By Julie Halpert, The New York Times Company

Millennials may have been the first generation to come of age online, but their Gen Z successors have truly grown up with it — and hardly ever log off.

A 2018 Pew Research Center survey found that 95% of teenagers have access to a smartphone; 45% say they use the internet almost constantly. For many of them, social media has been a space for self-expression, entertainment and connection.

But as social media use has risen among teenagers, so have rates of depression, anxiety and suicide. Although the relationship is not directly correlational, there is evidence that some platforms have exacerbated young people’s mental health issues; for instance, internal research documents from Facebook, leaked to The Wall Street Journal by whistleblower Frances Haugen, showed that Instagram worsened body-image issues for 1 in 3 teenage girls.

A March study published in the scientific journal Nature found that the relationship between social media use and mental health varied by age, but that there were two windows where social media use was more likely to have a negative effect on the well-being of adolescents: at the start of puberty and again around age 19.

Emma Lembke, a rising sophomore at Washington University in St. Louis, experienced those negative effects firsthand.
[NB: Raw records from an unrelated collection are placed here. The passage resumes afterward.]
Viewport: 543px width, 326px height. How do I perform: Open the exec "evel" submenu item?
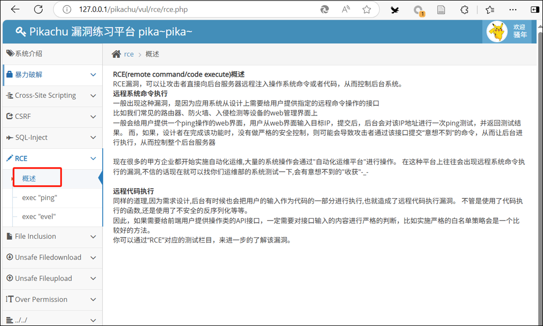click(39, 217)
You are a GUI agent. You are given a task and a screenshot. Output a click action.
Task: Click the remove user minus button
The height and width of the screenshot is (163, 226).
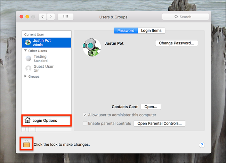pyautogui.click(x=32, y=129)
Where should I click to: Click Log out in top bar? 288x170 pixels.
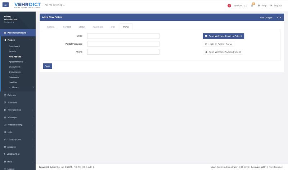tap(276, 5)
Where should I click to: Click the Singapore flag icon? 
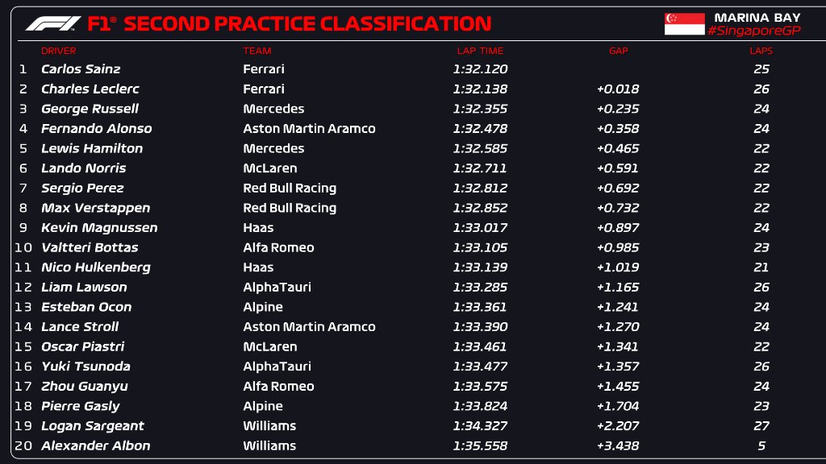684,24

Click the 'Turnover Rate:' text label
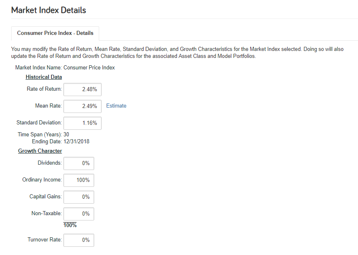tap(45, 239)
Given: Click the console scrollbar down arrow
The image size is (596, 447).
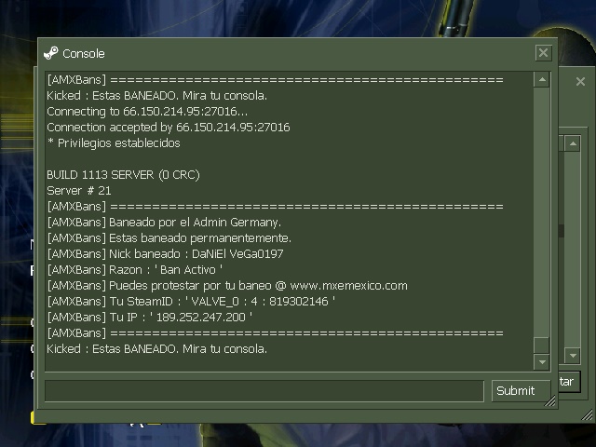Looking at the screenshot, I should [542, 362].
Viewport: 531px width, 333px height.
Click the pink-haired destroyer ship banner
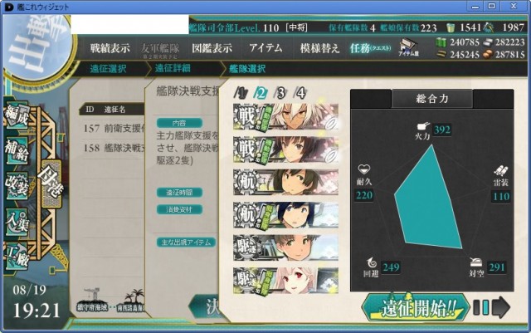point(285,281)
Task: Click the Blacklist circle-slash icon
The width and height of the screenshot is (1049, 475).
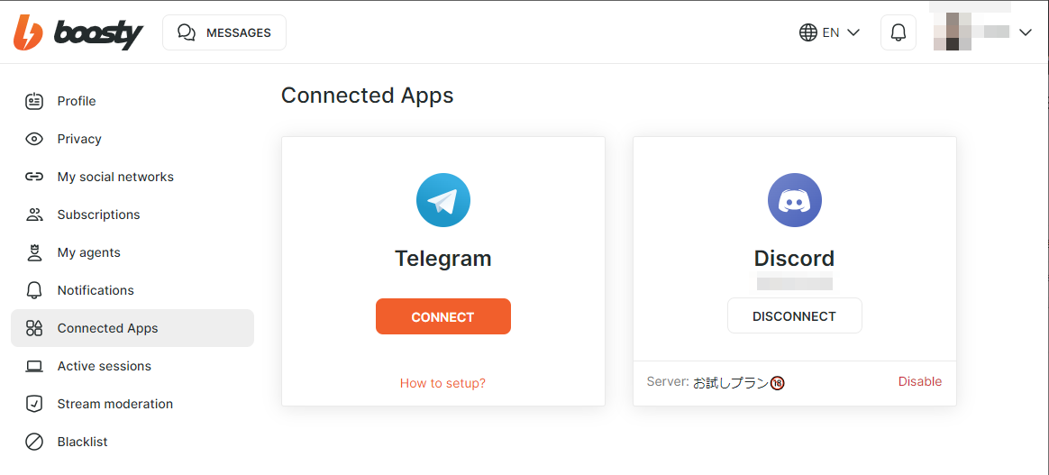Action: tap(34, 442)
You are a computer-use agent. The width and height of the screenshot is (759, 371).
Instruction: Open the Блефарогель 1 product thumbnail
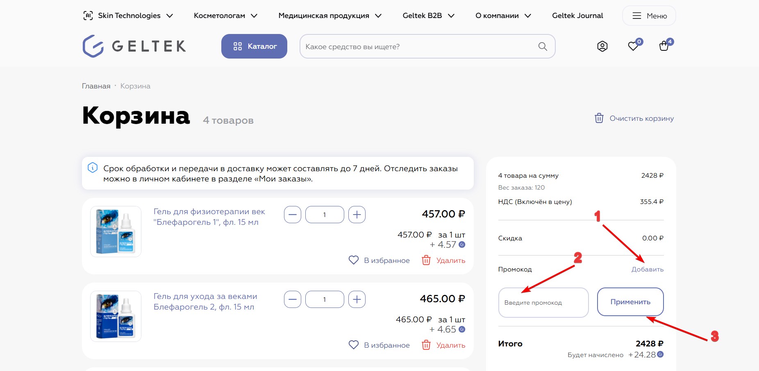pyautogui.click(x=116, y=232)
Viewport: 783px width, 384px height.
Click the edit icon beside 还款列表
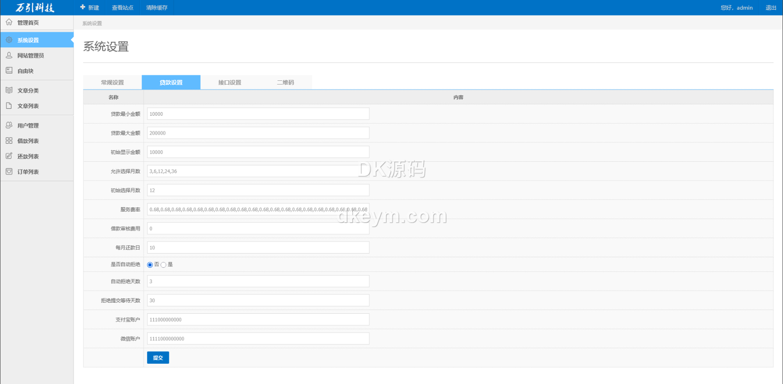pos(9,156)
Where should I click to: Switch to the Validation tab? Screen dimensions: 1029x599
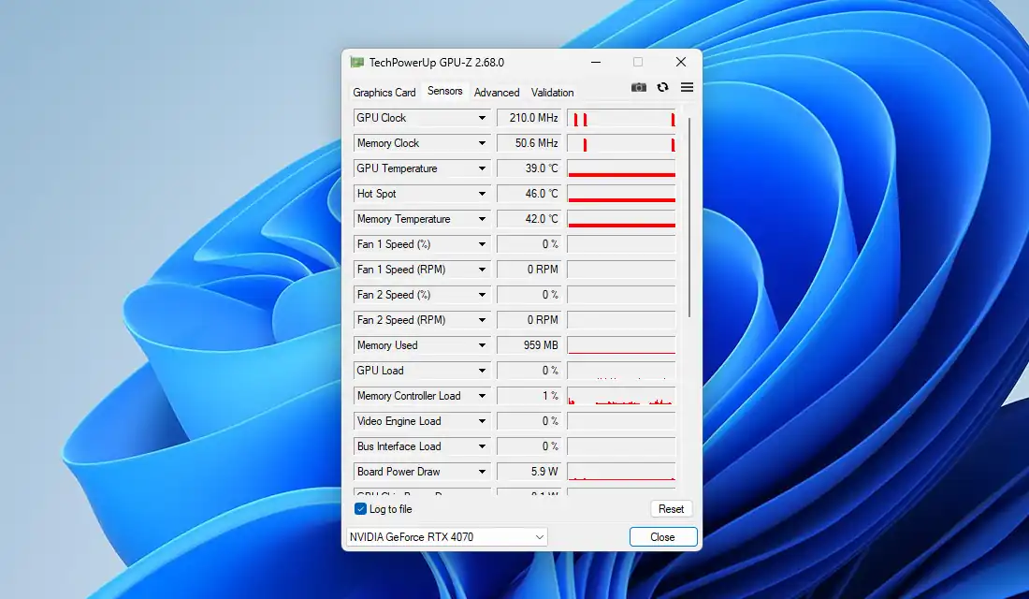552,92
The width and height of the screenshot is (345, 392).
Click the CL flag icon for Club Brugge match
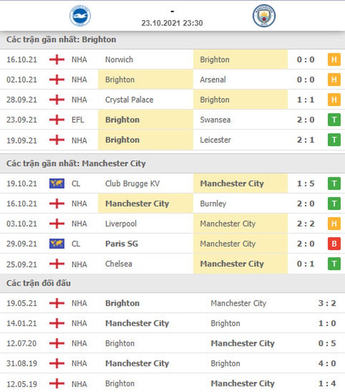57,183
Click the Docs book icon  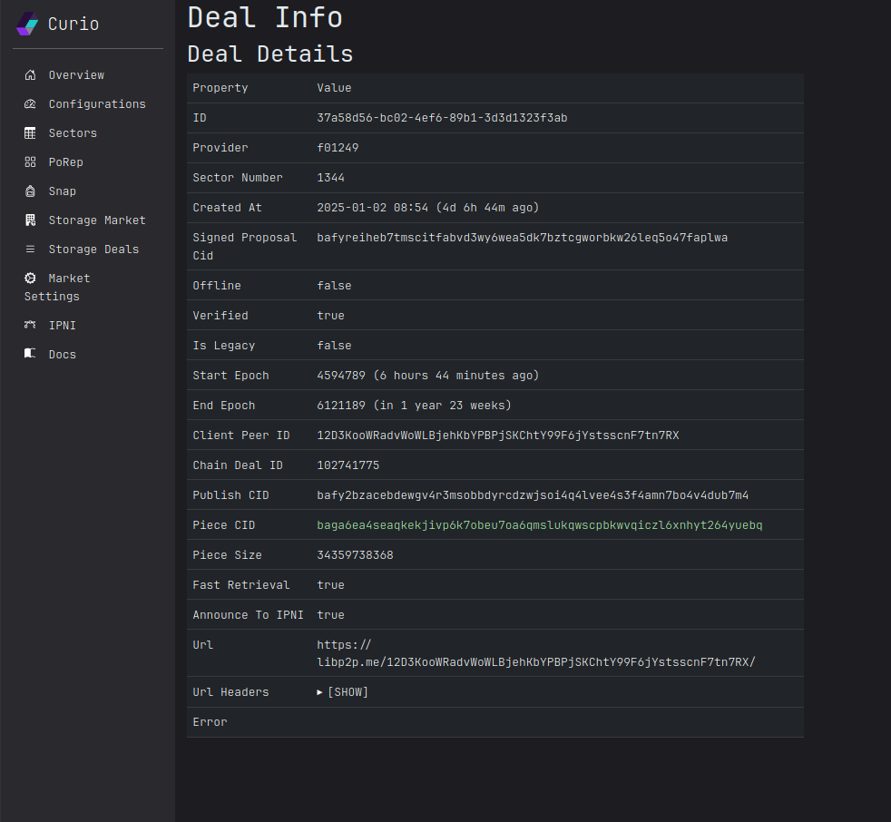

That’s why she started the Log Off Movement in June 2020. The project aims to spur dialogue among young people who are feeling the adverse effects of social media and want to adjust their relationship to it.

In a phone interview, Lembke, 19, spoke about the movement she started, the upsides and downsides of social media, and how she has worked to loosen its hold on her well-being. The interview has been edited for clarity.

Q: What was the first social network you joined?

A: I joined Instagram when I was 12.

Q: What was the experience of being on social media like for you?

A: I was spending at least six hours a day on these apps, just mindlessly scrolling, absorbing all of these unrealistic body standards. That down the line resulted in disordered eating. It just became this horrific loop of going on these apps, specifically Instagram, feeling worse about myself, but feeling as though I could not stop scrolling because it has this weird power over me. Social media served as a tool for amplification of negative attributes and feelings that I really didn’t want to have.